TEXTO FORNECIDO
A travessia, em nosso estudo foi reconhecida em dois pontos que denominamos de marco zero A – a praça da Estação e marco zero B – o viaduto das Bolas. O marco zero A de travessias é uma praça – da Estação – rodeada de grande volume de veículos públicos e particulares, estação de metrô e de trem, estabelecimentos comerciais, sobretudo bares, restaurantes, lanchonetes e instituições públicas, principalmente, municipais. Esses equipamentos públicos são essenciais para facilitar a solução de problemas imediatos no que concerne às necessidades básicas para a sobrevivência na rua. É notório nessa área a intensidade e diversidade de transeuntes que se cruzam sem dar atenção aos demais passantes ou se relacionando com os vendedores ambulantes, com outros cidadãos nas paradas de ônibus e para usar os serviços existentes no entorno da praça.

O marco zero B das travessias é um viaduto que está localizado abaixo de um conjunto de viadutos que cruzam ruas e avenidas centrais e que têm a estação rodoviária em seu eixo principal. Em torno do viaduto trafegam automóveis e ônibus intermunicipais, há pontos de táxi, estabelecimentos comerciais e por ele passa diariamente um grande número de pessoas fazendo um atalho para aceder o outro lado das ruas ou para chegar à rodoviária. A travessia B é conhecida como viaduto das bolas devido à existência de bolas de cimento cravadas no chão pelo governo municipal, com o objetivo de impossibilitar a concentração de moradores de rua ou de outros grupos marginais, a colocação de colchões ou o acendimento de fogueiras para o aquecimento ou para a preparação de comidas. Essa estratégia foi ineficaz justamente porque as bolas de cimento possibilitaram maior conforto: elas servem como encosto, suporte para jogar baralho, secar roupa ou como mesa para comer ou centralizar uma conversa. Tanto a travessia do marco A como a do marco B dá acesso aos serviços sociais oferecidos na cidade, ao restaurante popular, às praças que contam com fonte de água, a hospitais e albergues e outros espaços que requerem um transitar por ruas movimentadas.

BLOCO DE DADOS
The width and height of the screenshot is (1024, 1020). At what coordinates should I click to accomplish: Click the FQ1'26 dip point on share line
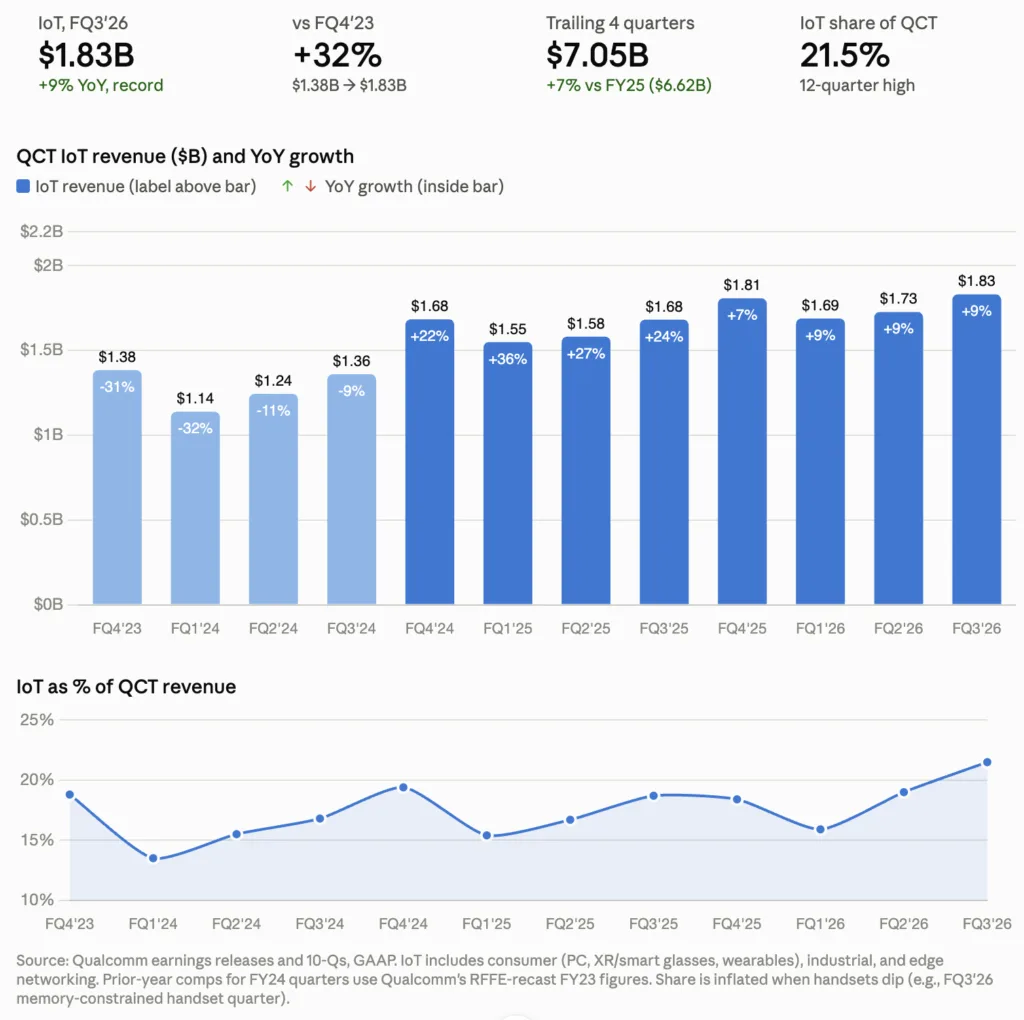click(820, 829)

QUESTÃO
Reproduza o trecho do texto sobre as travessias urbanas que vai de "A travessia, em" até "entorno da praça.". A listagem não é necessária para esta tarefa.

RESPOSTA
A travessia, em nosso estudo foi reconhecida em dois pontos que denominamos de marco zero A – a praça da Estação e marco zero B – o viaduto das Bolas. O marco zero A de travessias é uma praça – da Estação – rodeada de grande volume de veículos públicos e particulares, estação de metrô e de trem, estabelecimentos comerciais, sobretudo bares, restaurantes, lanchonetes e instituições públicas, principalmente, municipais. Esses equipamentos públicos são essenciais para facilitar a solução de problemas imediatos no que concerne às necessidades básicas para a sobrevivência na rua. É notório nessa área a intensidade e diversidade de transeuntes que se cruzam sem dar atenção aos demais passantes ou se relacionando com os vendedores ambulantes, com outros cidadãos nas paradas de ônibus e para usar os serviços existentes no entorno da praça.